A Celebration of Women Writers

"Something About Frances Browne, The Author" (1816-1879)
From: Granny's Wonderful Chair (c. 1857) by Frances Browne. New York: The Saalfield Publishing Company, 1928.


They say there are children who never an hour
Have played in the meadows or hunted a flower;
Little gray eyes that never have seen
The skies grow blue, and the grass grow green;
Little round ears that never have heard
The rapturing, capturing song of a bird.
I think no child can happier be
Than just a little girl like me.

                         Gertrude Heath

When the poet wrote these lines, she might well have had in mind the author of this book. For Frances Browne was one whose eyes had never seen "the skies grow blue, and the grass grow green." When she was only eighteen months old smallpox left her blind.

Frances was born in the little town of Stranolar, in the County of Donegal, Ireland, in the year 1816. At that time, there were few schools for normal, well children and none at all for the blind. Frances' parents had twelve children and were very poor, so they could not have a private teacher for their little blind girl. But she was determined to learn. Her brothers and sisters went to school, and in the evenings studied their lessons aloud. Frances listened carefully. Then, in the stillness of the night, she lay and repeated to herself all the things that she had heard. You see she had to depend on her ears and her memory.

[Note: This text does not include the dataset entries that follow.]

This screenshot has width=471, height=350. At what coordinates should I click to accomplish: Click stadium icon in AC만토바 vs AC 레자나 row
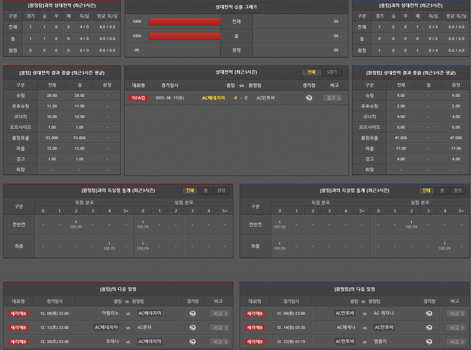[x=429, y=314]
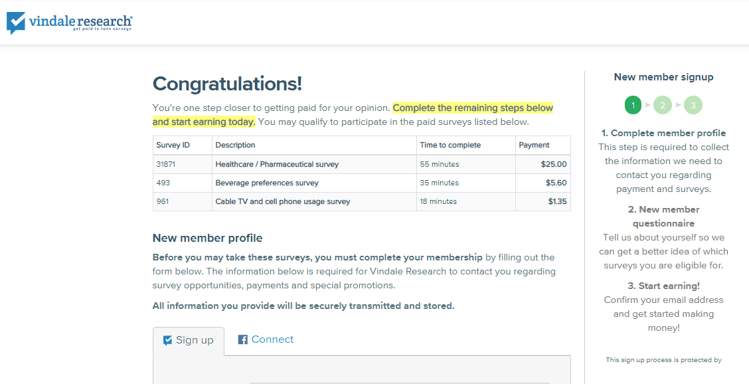Click the highlighted "Complete the remaining steps" text
The height and width of the screenshot is (384, 749).
coord(473,108)

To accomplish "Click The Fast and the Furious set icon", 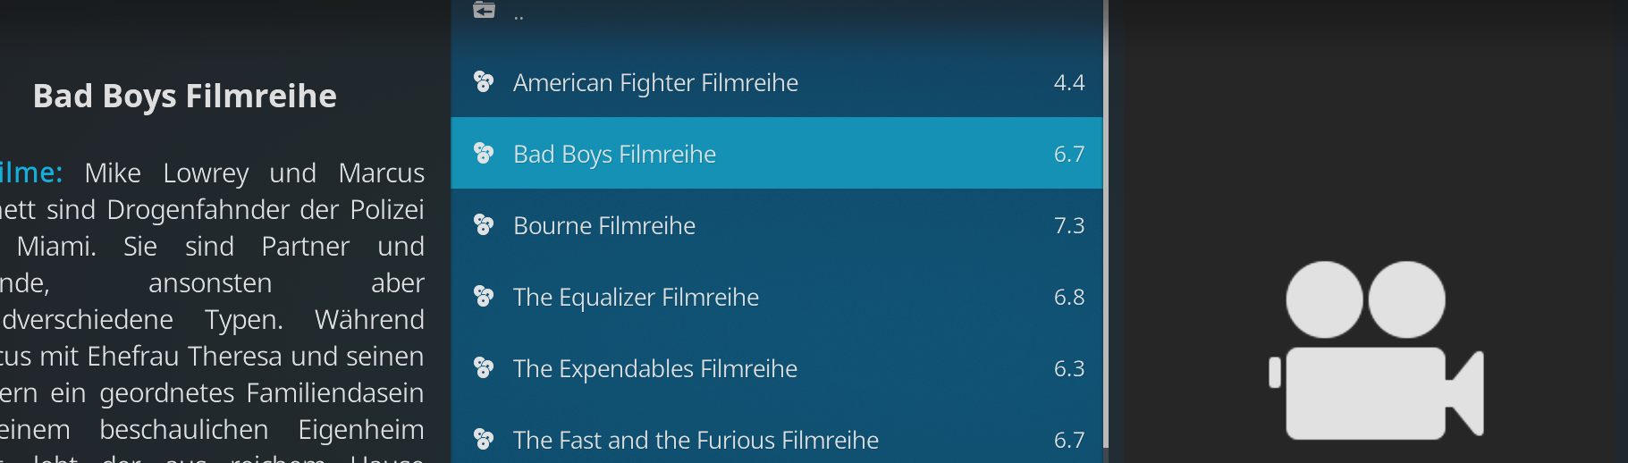I will coord(484,440).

Once she heard the children reading about Christopher Columbus–how he had sailed west in hope of reaching Asia, and how he would have succeeded if the continent of North America had not lain between. Night after night she puzzled over this. How could he reach Asia, which lay east, by sailing west? Then she took her trouble to a kindly neighbor who explained about the earth being round. And when she thought it over that night she understood the great mystery.

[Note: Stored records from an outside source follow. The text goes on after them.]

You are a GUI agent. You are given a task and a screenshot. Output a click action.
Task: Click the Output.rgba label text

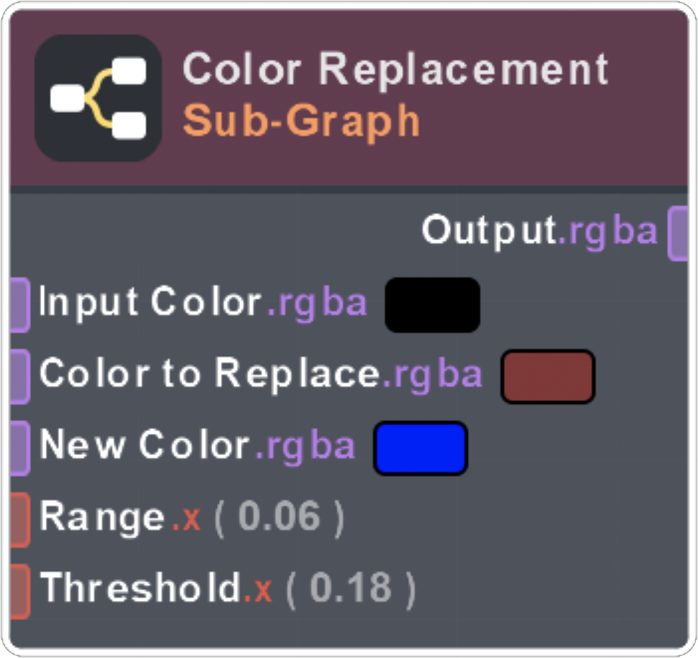coord(539,231)
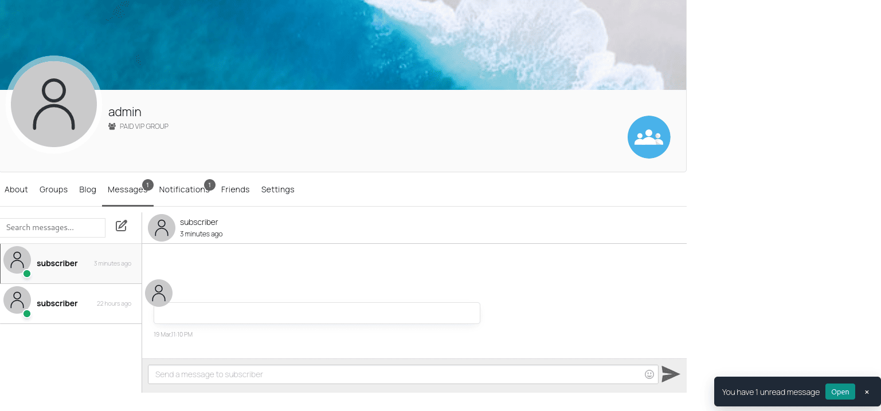Viewport: 881px width, 411px height.
Task: Dismiss the unread message notification popup
Action: [x=867, y=392]
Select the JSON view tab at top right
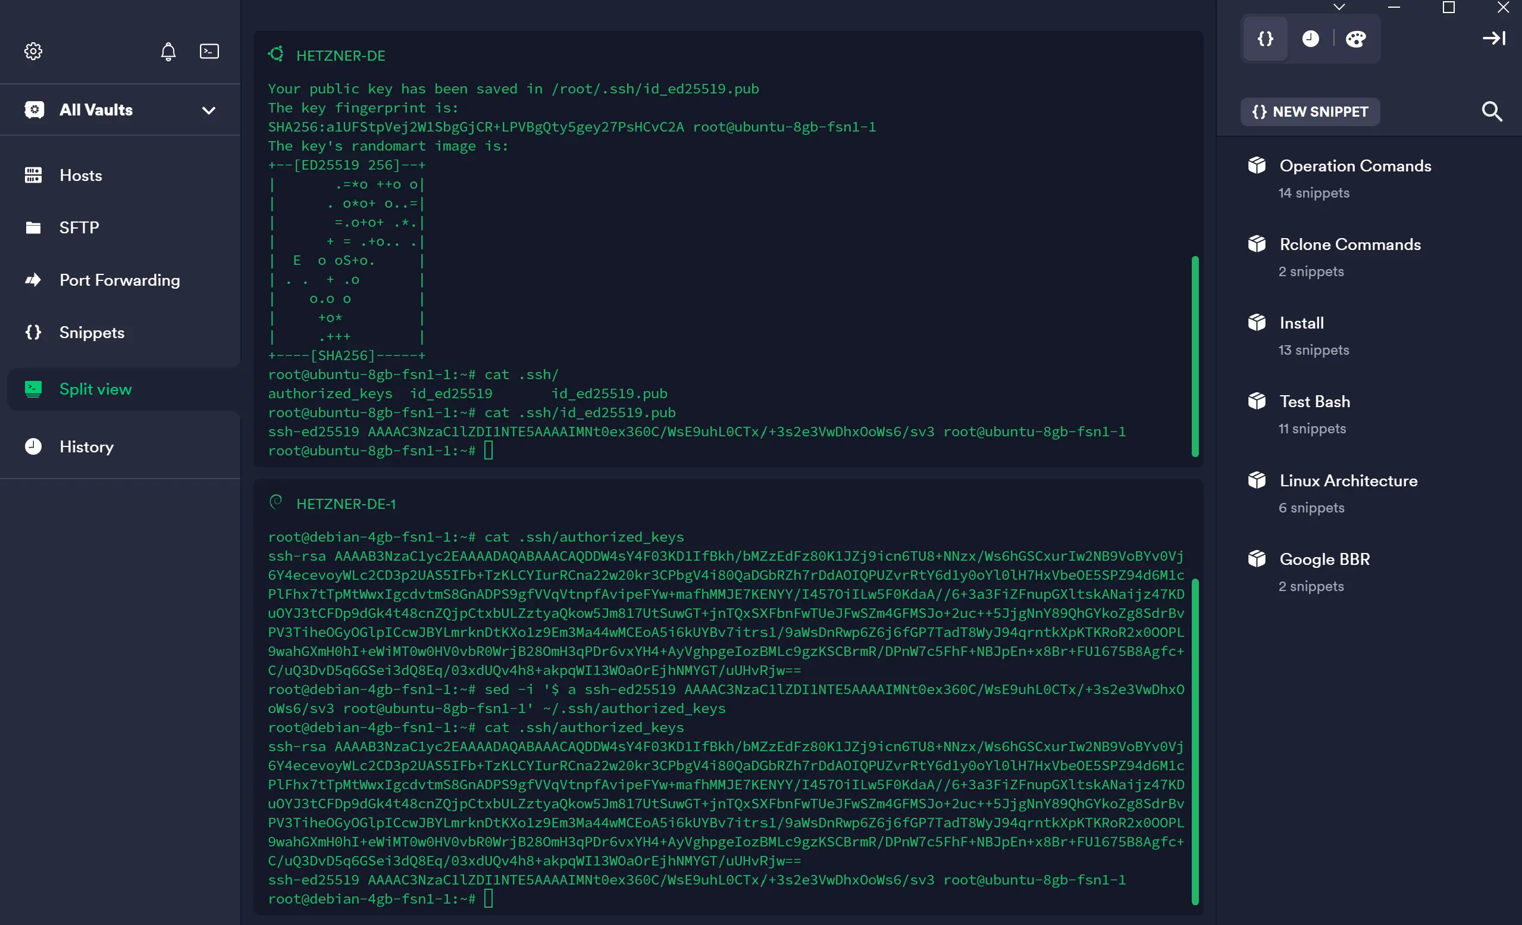 1266,38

One of this young girl's greatest pleasures was in books. There were no libraries for three counties around Donegal and few people owned books. However, these few were glad to lend their copies to Frances that her brothers and sisters might read to her. In a family of twelve children there was much work to be done and, as they were poor, each child had his appointed task. To gain time for them to read to her, Frances did the household duties assigned to them. To keep them willing, she bribed them with stories of her own invention.

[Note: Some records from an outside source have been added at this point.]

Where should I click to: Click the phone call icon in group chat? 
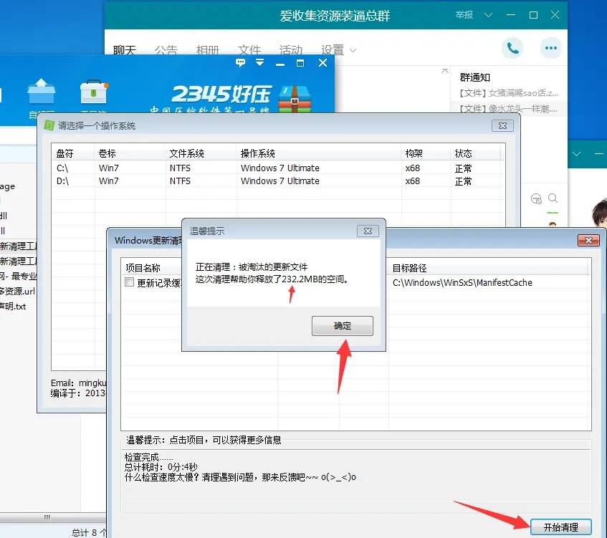pyautogui.click(x=512, y=48)
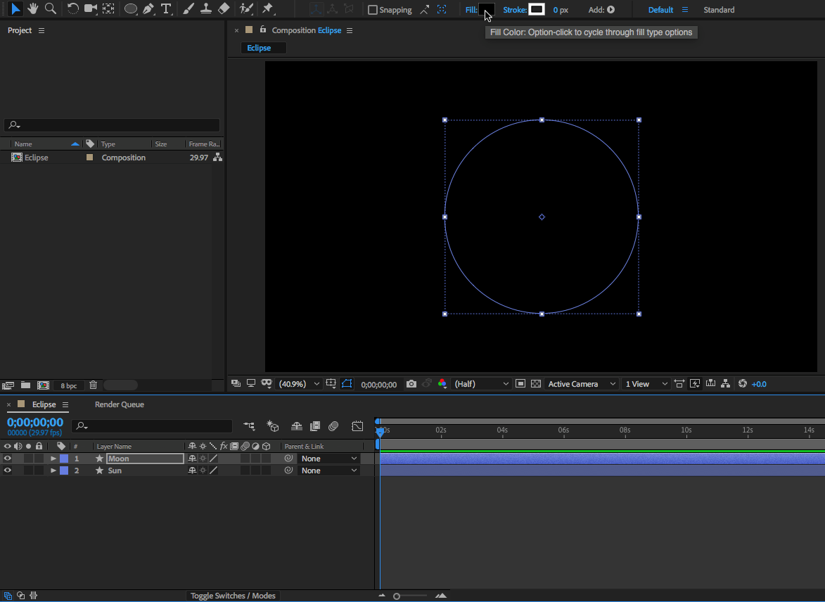Select the Eraser tool
The height and width of the screenshot is (602, 825).
click(x=224, y=9)
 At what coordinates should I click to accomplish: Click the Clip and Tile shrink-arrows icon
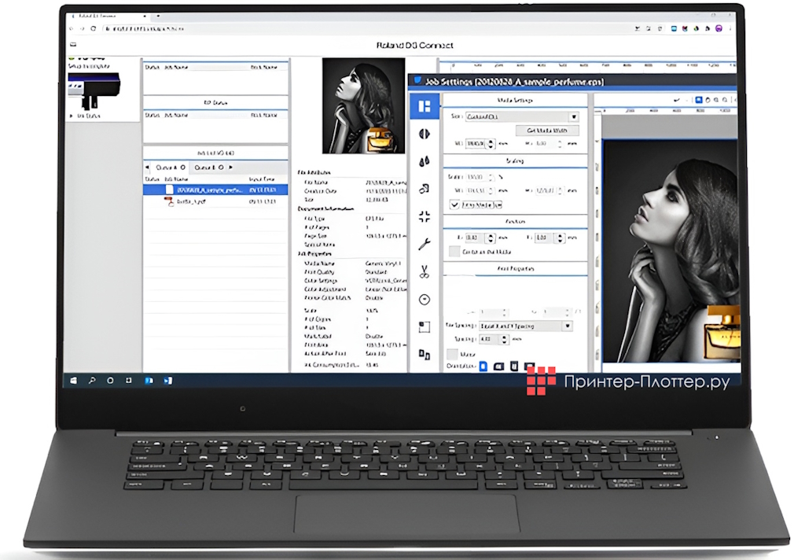click(425, 216)
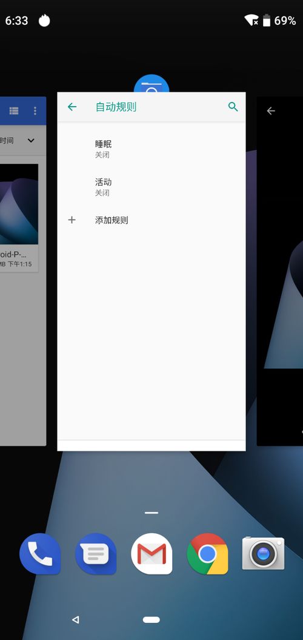Open the Camera app from the dock
The height and width of the screenshot is (640, 303).
[x=264, y=553]
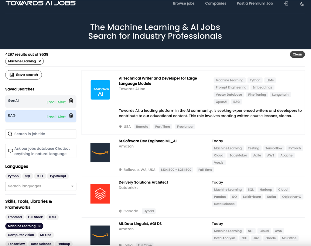Enable the LLMs skill filter
This screenshot has height=246, width=311.
[x=53, y=217]
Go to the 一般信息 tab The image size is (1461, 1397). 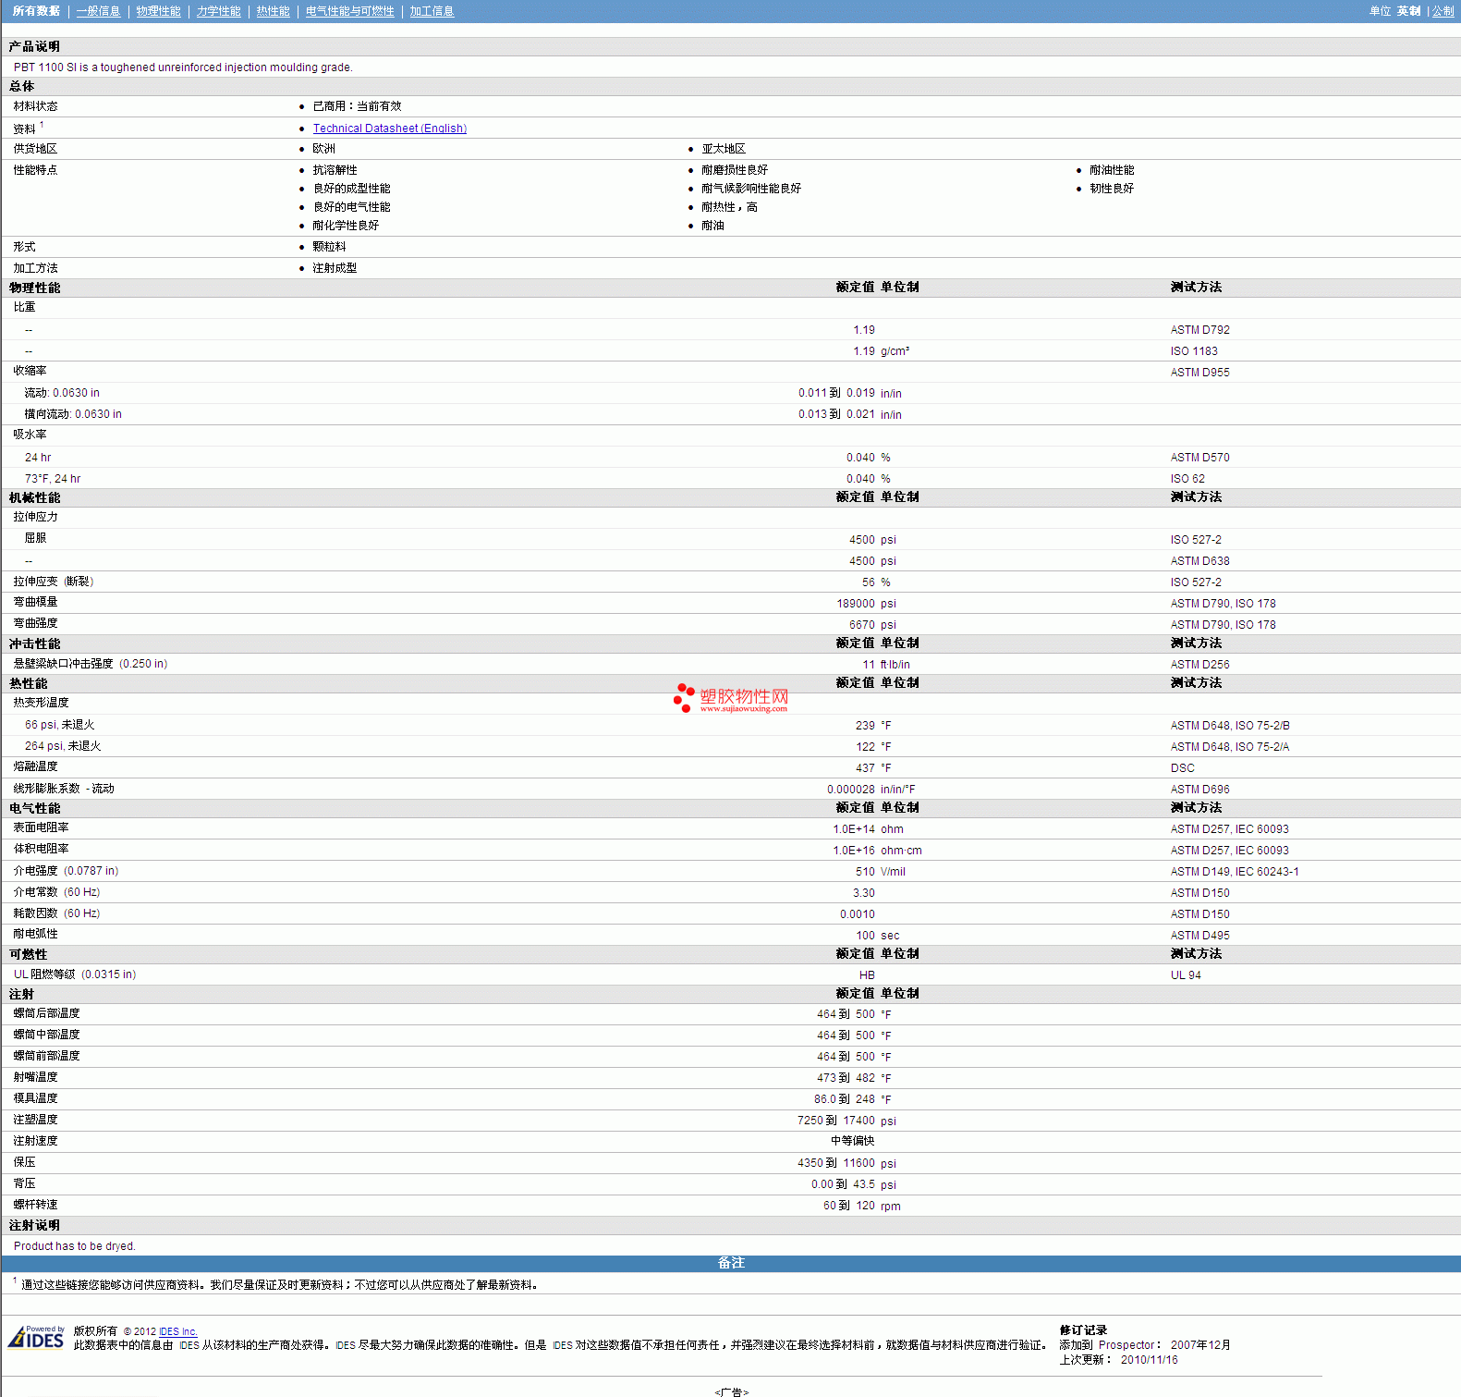coord(98,11)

Ireland, as you know, is the home of the fairies. They always try to help good people who are in trouble and especially good children. I wonder if they didn't whisper some of Frances' stories to her.

When she was about fourteen, she began to write verses and soon had quite a number. Then a friend read some of the great Homer's work to her. She felt that her own was so inferior that out of contempt for it, she tore up her manuscripts. At another time she heard one of the poems of Byron. She admired it so much that she despaired of ever writing anything half so good and determined never to try again.

But one day someone read some simple Irish verses to her and she knew that she could write that kind and that people would enjoy them as she had enjoyed these.

That was the beginning of her work as an author. She had poems published in the magazines of her day and a few years later a book of verse was issued.

This gave her courage and the inspiration to make her own way in spite of her great handicap. Taking her sister as her secretary she went to Edinburgh to write for the periodicals. She was kept busy and out of her meagre earnings, for the pay was little, she always sent something for the support of her mother in Ireland.

Sometimes she wrote for grownups, but it was when she wrote for children that she did best. For she was always at home with the fairies.